Cloudflare experienced a severe global outage that disrupted major internet services, causing widespread 500 errors and availability failures across its network. Users attempting to access affected websites encountered "internal server error" messages as Cloudflare’s distributed infrastructure—spanning more than 330 cities and connecting to over 13,000 networks—suffered a sudden breakdown.
The incident began with Cloudflare acknowledging issues in its support portal before escalating into a full-scale disruption across its Global Network. The company confirmed failures in its dashboard, API, and traffic management systems, prompting a rapid internal investigation. Monitoring platforms like Downdetector registered tens of thousands of reports, with Europe appearing to be heavily impacted, as nodes in cities including Frankfurt, Amsterdam, Stockholm, Zurich, and Berlin went offline.
Numerous online platforms—from Spotify and X to OpenAI, AWS, Google, Perplexity, and major gaming services—also experienced connectivity issues, reflecting the deep dependence of the internet on Cloudflare’s infrastructure, which supports roughly one-fifth of all websites.
Cloudflare CTO Dane Knecht later explained that the hours-long outage stemmed from a “latent bug” in a core service powering the company’s bot mitigation system. A routine configuration update triggered the flaw, causing a cascading failure across the network. Knecht stressed that the incident was not caused by a cyberattack. Instead, a configuration file unexpectedly grew beyond its intended size, overwhelming the service responsible for traffic routing.

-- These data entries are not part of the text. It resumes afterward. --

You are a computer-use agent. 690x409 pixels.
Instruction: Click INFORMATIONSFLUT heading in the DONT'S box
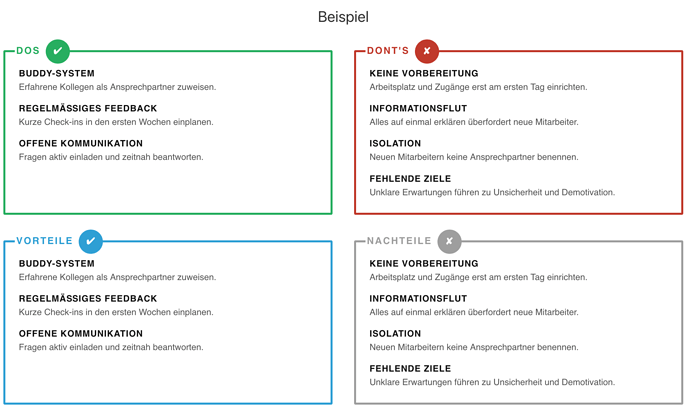tap(418, 108)
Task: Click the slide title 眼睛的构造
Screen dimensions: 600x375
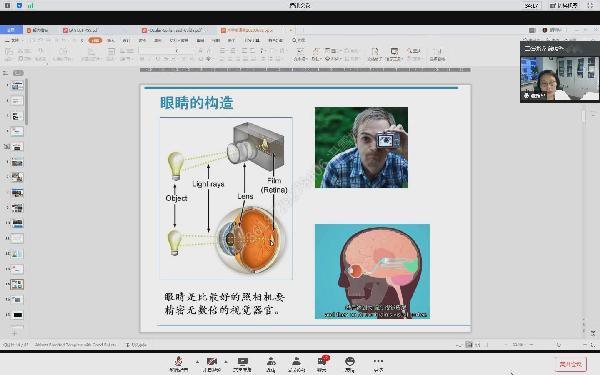Action: click(x=196, y=103)
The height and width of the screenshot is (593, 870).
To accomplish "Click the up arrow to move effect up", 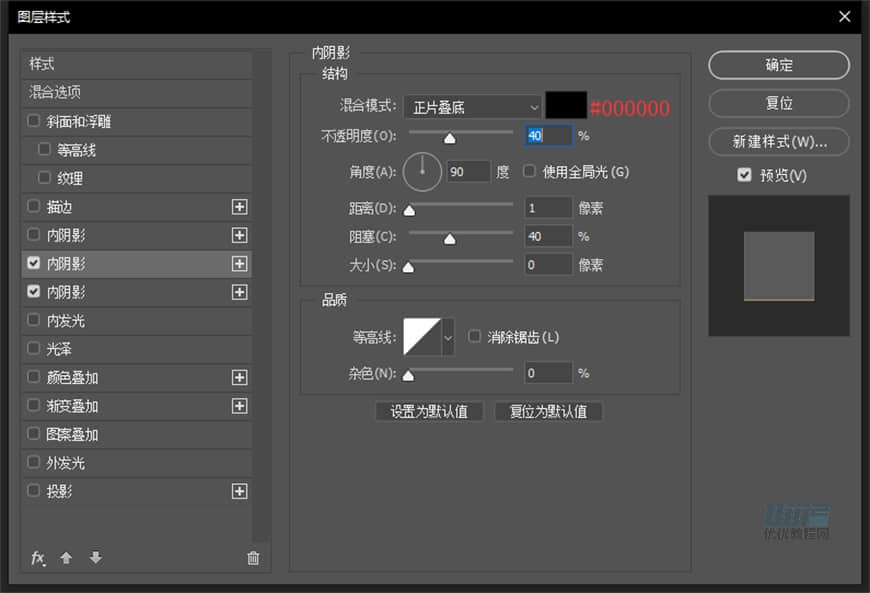I will pos(65,558).
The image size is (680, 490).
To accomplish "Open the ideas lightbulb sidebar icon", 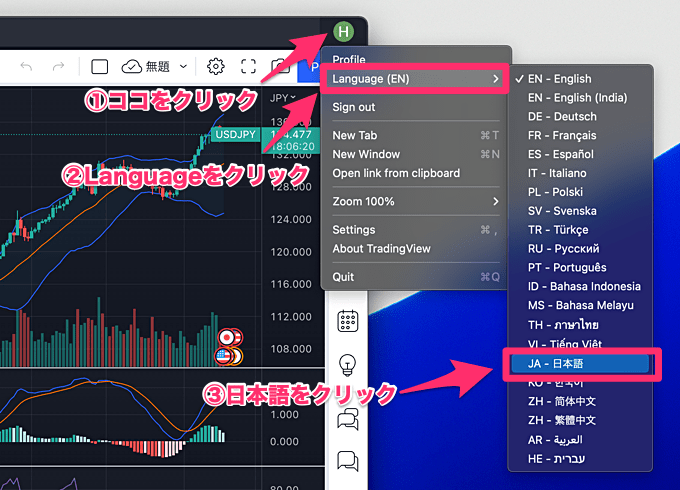I will click(x=348, y=364).
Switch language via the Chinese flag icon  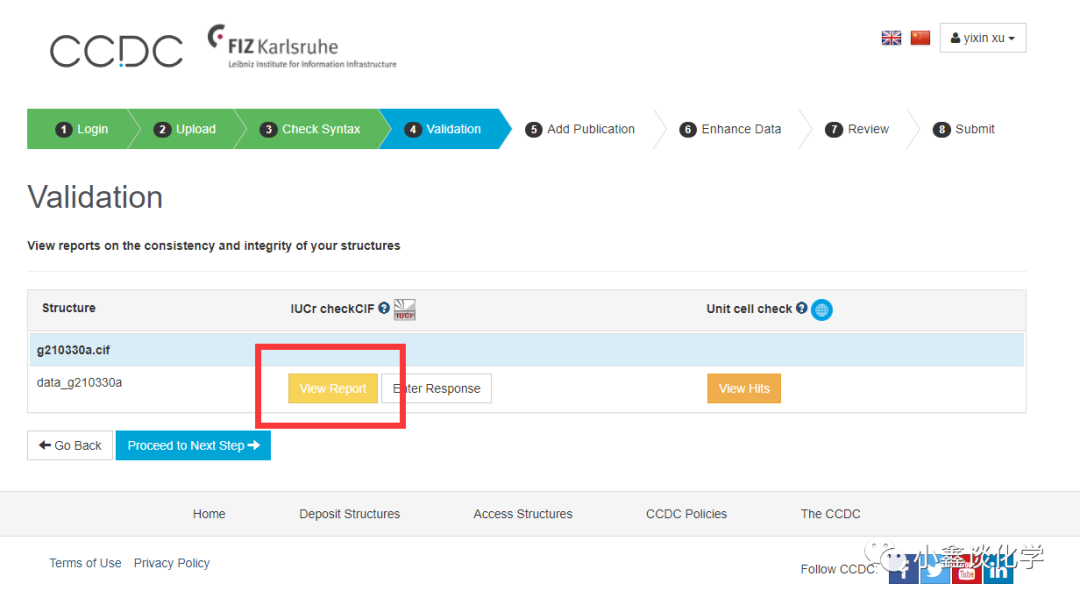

Cloudflare engineers moved quickly, identifying the issue and deploying fixes that restored key components like Access and WARP. Full recovery was confirmed six hours later, although some users continued to notice elevated error rates during remediation.
Knecht issued a public apology, acknowledging Cloudflare’s responsibility for the disruption and pledging a detailed post-mortem. The incident underscores the fragility of centralized internet infrastructure—where a single unnoticed software bug can ripple across the digital ecosystem, affecting millions globally and interrupting critical online services.
Cloudflare has reaffirmed its commitment to transparency and reliability, promising corrective measures to prevent similar failures in the future.